Fig. 2. Nanoparticle enhancement of enzyme activity. (A) Schematic of a CdSe/ZnS core/shell semiconductor quantum dot (QD) surface-functionalized with the DHLA-CL4 ligand to make it colloidally stable in buffer. Phosphotriesterase (PTE) is ratiometrically self-assembled to the QD surface by its terminal hexahistidine (His)₆ sequence. The average number of PTE per QD is controlled through the molar stoichiometry added during assembly. PTE hydrolysis of paraoxon substrate to p-nitrophenol product, which absorbs at 405 nm, is also shown schematically. Structure of the PTE competitive inhibitor triethyl phosphate. QD phosphotriesterase bioconjugate triethyl phosphate inhibition assays. Three-dimensional plots of PTE initial rates versus increasing paraoxon concentration in the presence of increasing triethyl phosphate inhibitor for (B) free enzyme and (C) 625 QD nm emitting (diameter 9.3 nm)–(PTE)₉ bioconjugates. Estimated K_i, k_cat, and K_M values shown for each. Figure reproduced with permission from ref. Copyright 2015 American Chemical Society.

Fig. 3. Coupled enzymatic and channeling activity when assembled on a QD scaffold. (A) Reaction scheme for coupled PykA and LDH activity. Individual and coupled enzyme activity monitored by NADH consumption with loss of its absorption at 340 nm. (B) Schematic of the coupled PykA–LDH enzyme system colocalized on a QD surface. The propensity of the enzymes to form cross-linked QD dimers and, to a lesser extent, trimers via the enzyme's tetrameric polyhistidine tags located at each monomers distal end is also schematically indicated. Note, not to scale. (C) LDH tetramer stability monitored as its concentration is reduced when free in solution and as assembled to QDs.

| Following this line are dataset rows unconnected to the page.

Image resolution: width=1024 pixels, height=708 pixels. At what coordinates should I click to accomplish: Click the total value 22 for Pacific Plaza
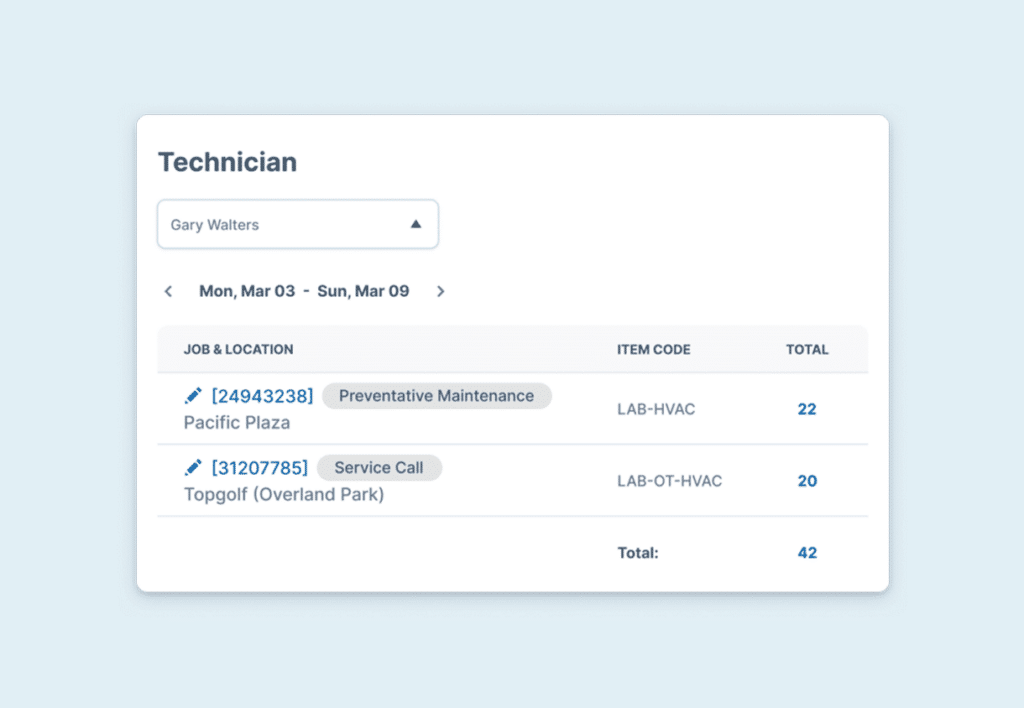coord(807,409)
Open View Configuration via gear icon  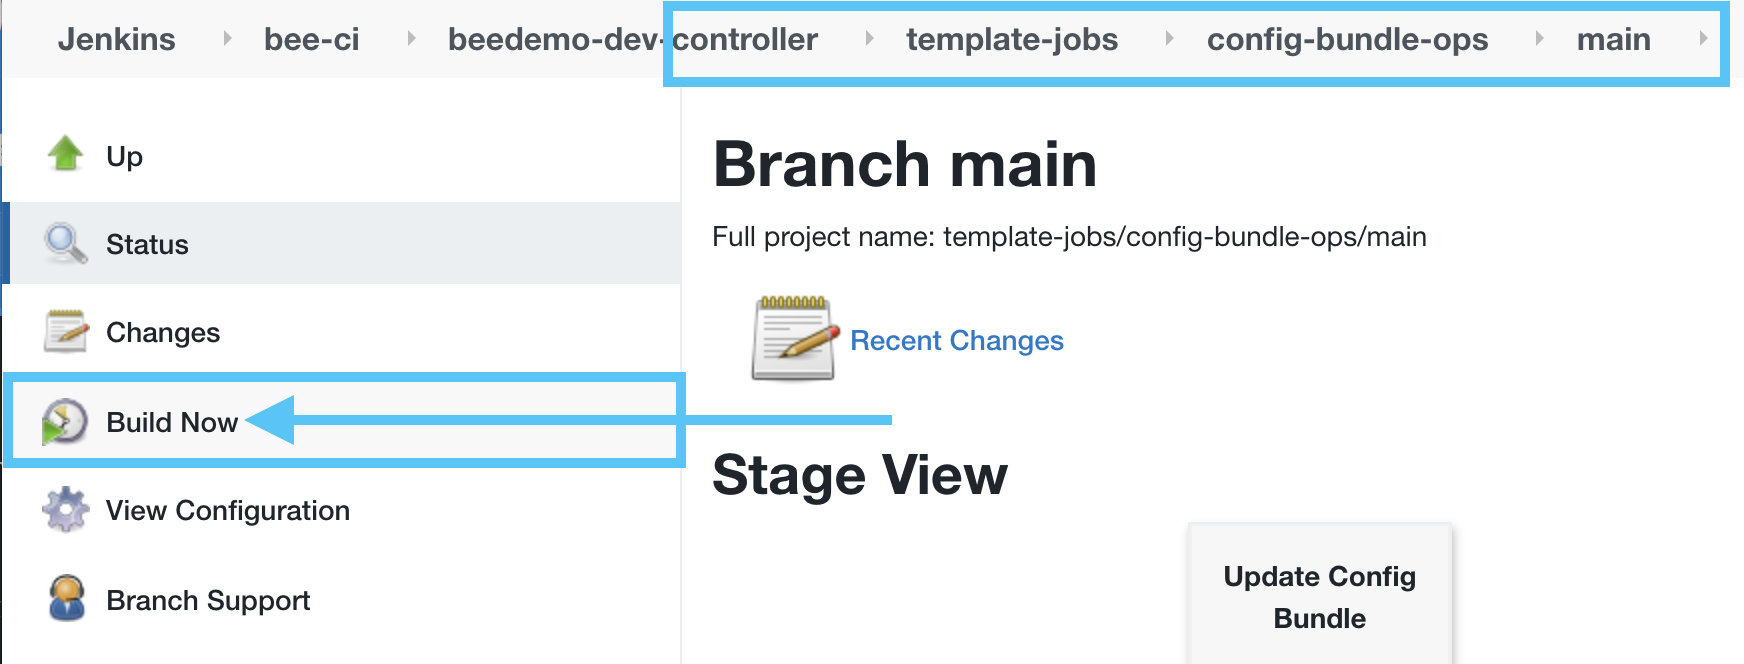[x=64, y=510]
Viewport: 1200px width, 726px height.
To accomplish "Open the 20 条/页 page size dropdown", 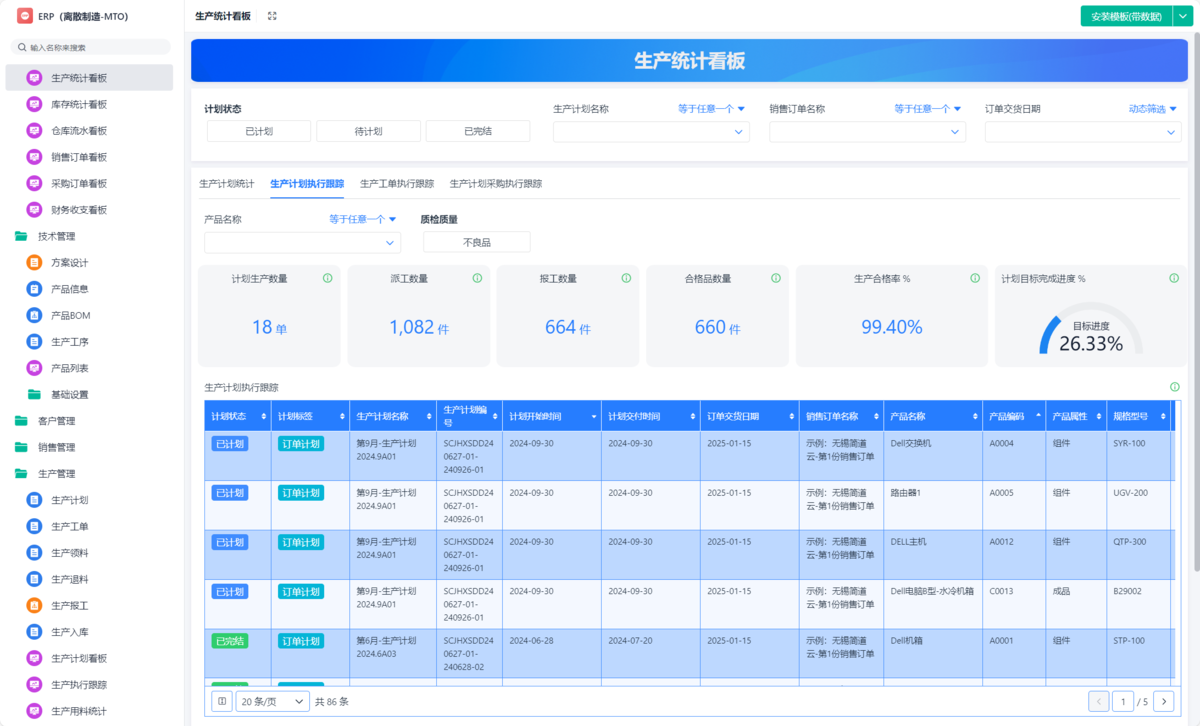I will (273, 701).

Specific activity of LDH (μM NADH consumed s⁻¹ μM LDH⁻¹) determined at various enzyme concentrations in the absence (black) or presence of 605 nm emitting QD (blue, diameter ∼10.1 nm) or 525 nm emitting QDs (red, diameter 4.3 nm). Data fit to a dissociation equation. Note how LDH activity when assembled to the QDs significantly extends its activity profile below the 10 nM dissociation constant of the wildtype enzyme. (D) Coupled PykA–LDH enzymatic kinetics. NADH consumption in a combined PykA–LDH reaction monitored with enzymes assembled to 605 (red) or 525 QDs (green) and QD-free (black). The reactions were at a concentration of 8 LDH (2.4 nM)/4 PykA (1.2 nM)/1 QD (0.3 nM). Enzyme-only contained the equivalent amount of free enzyme. Figure reproduced with permission from ref. Copyright 2018 American Chemical Society.

Fig. 4. Schematic highlighting potential contributions from the studies suggested here towards augmenting retrosynthetic enzyme synthesis. The concepts behind each are outlined in the text along with how they can contribute to improving the data that will give rise to retrosynthetic enzymatic capabilities. E1 and E2 represent enzymes in an assembled pathway while the subscripts a–c or a–e represent homologs with different substrate and reactivity profiles.